What happened to Hamlin seemed a bit tame compared to the bizarre last-lap crash involving David Ragan, Boris Said and David Reutimann. Said made contact with Ragan, who careened into a wall betweens Turns One and Two in an ugly crash that totally destroyed his Roush-Fenway Ford.
Reutimann was clipped by Ragan and sent hard into an inside wall and then flipped wildly back onto the track.
“It’s just a product of close quarters racing at the end,” Ragan said. “I felt like I had Boris cleared and I think he got a little better run that we did and he just hooked us. He certainly could have given us a little more of a break and we all could have gotten through there and not torn up anything. But he was aggressive and we were all aggressive. He hooked me and I hit hard.
“I'm OK, I’m sore. That was a hard hit. I looked down at my feet and my pedals and my leg rests were all pushed over.
“It’s a shame that a race track we go to in 2011 doesn't have a better wall design all the way around the race track, so hopefully they’ll look at that. I’ve been to some dirt tracks that have better walls than that. It was a hard hit, but our cars are safe. Thanks to everyone back at home that builds us safe race cars.”
As for Reutimann, he, too, was OK after his horrendous crash, other than a slight injury to his leg from a piece of debris that left his uniform torn.
“This is one of the bigger hits, I would say, but it’s part of the gig,” Reutimann said in a matter-of-fact tone. “You sign up to do this stuff and every once and a while you’re going to hit something. As fast as we’re going, you hit stuff pretty hard. I’m good and will be ready for Michigan next week.
“I’m thinking where I hit would probably be a good place for SAFER barriers. So, maybe we should look at that next time we come back. Overall, I’m OK and ready to get out of here.”
Ambrose, an ace on road courses who has come so close to winning in Sprint Cup competition, finally got his first career victory. He grew up on road courses in Australia and doesn’t have a problem with WGI’s present configuration.
"I don't drive around this place looking at any one spot saying, ‘Ooh, that looks nasty to me.’ I think they’ve done great with what they’ve got,” he said. “If you don’t have a guardrail off Turn Two, you end up going down a bank, so that’s not good, either. So I think the track itself is fine.
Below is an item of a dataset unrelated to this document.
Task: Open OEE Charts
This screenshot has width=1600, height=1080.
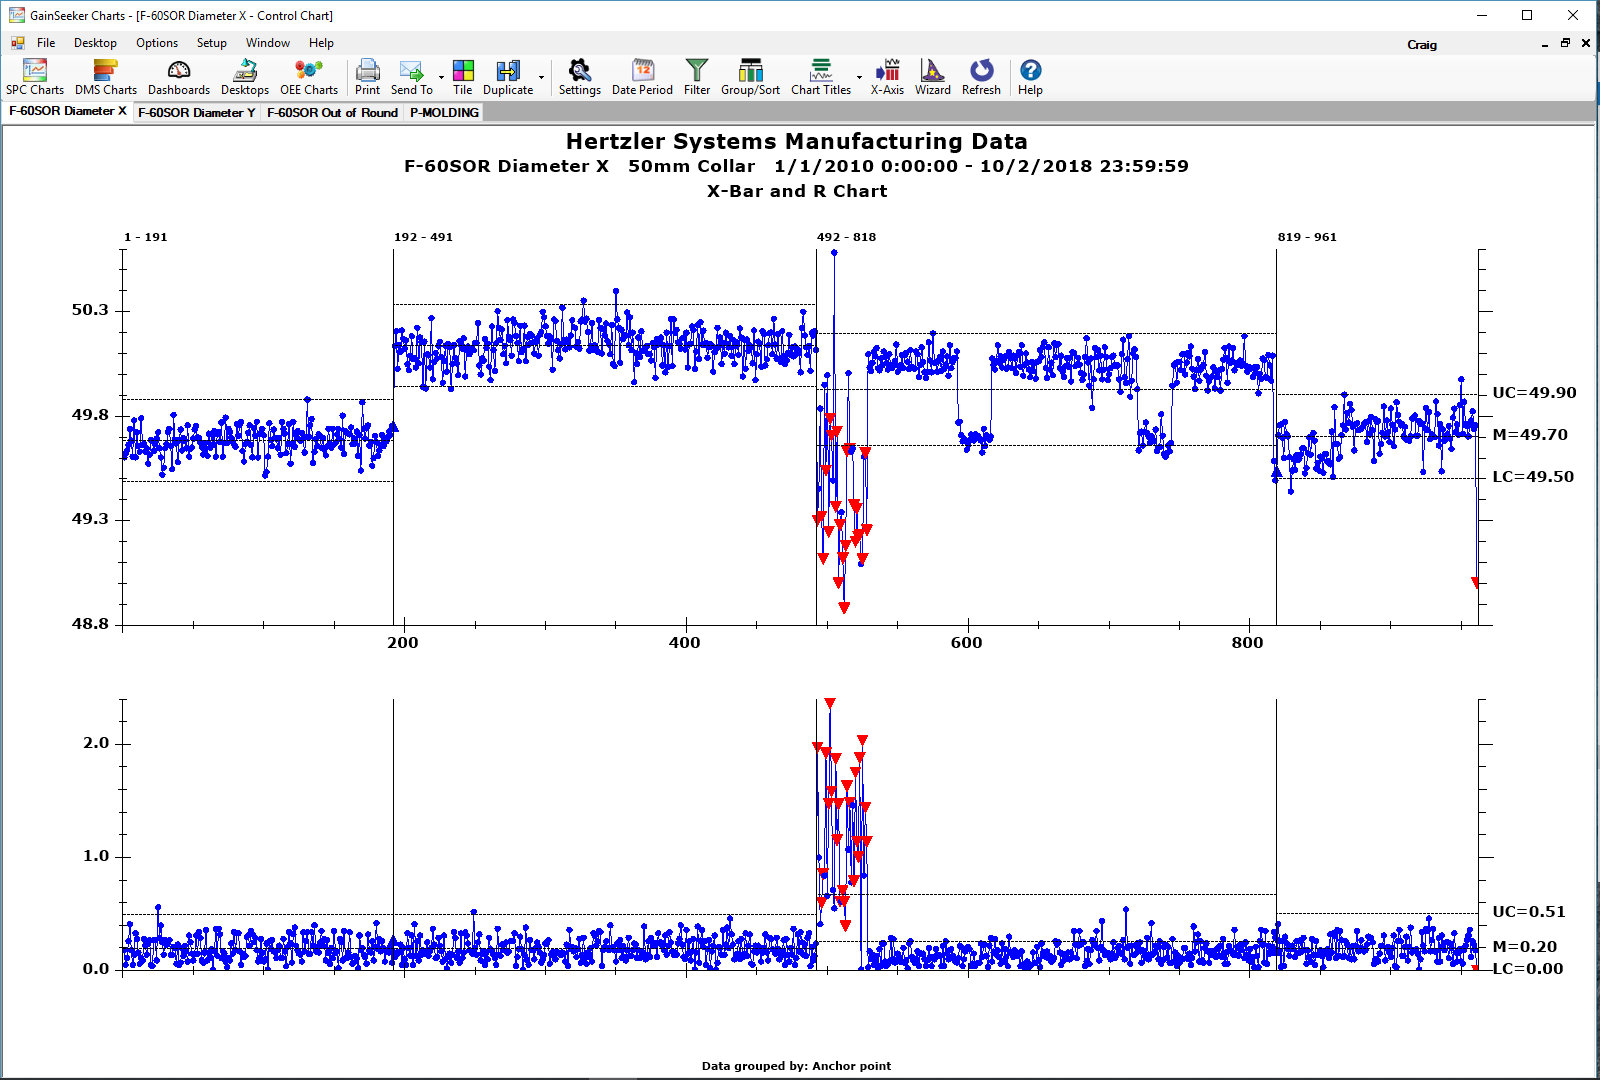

“I think we just have to keep working on safety. All the drivers walked away. I’ve got no complaints about this place. I think it’s a safe race track. We’re just driving these cars flat out, and it creates problems.
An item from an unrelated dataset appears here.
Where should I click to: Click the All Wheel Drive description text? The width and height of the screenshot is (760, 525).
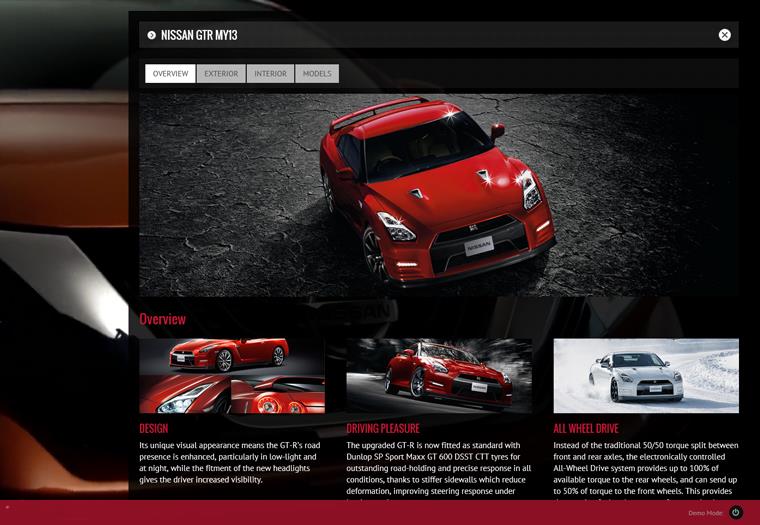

“I think the track is a classic road-racing circuit. You don’t want to make it too sterile. You’ve got to have bumps and lumps and change of camber and roughness and all that kind of stuff that makes it what it is.”
The immediate reaction to today’s crashes prompts one to think more SAFER barriers should be added at WGI. I agree, especially in the area between Turns One and Two where Ragan and Reutimann crashed so violently.
Some drivers have said the track should also be refigured a bit to allow drivers a place to go should they bounce off the SAFER barrier with such force.
NASCAR officials are constantly looking for ways to make their race events as safe as possible for competitors as well as fans who attend their races. Unfortunately, change, at times, comes after breathtaking crashes occur.
At least at WGI no one was seriously injured.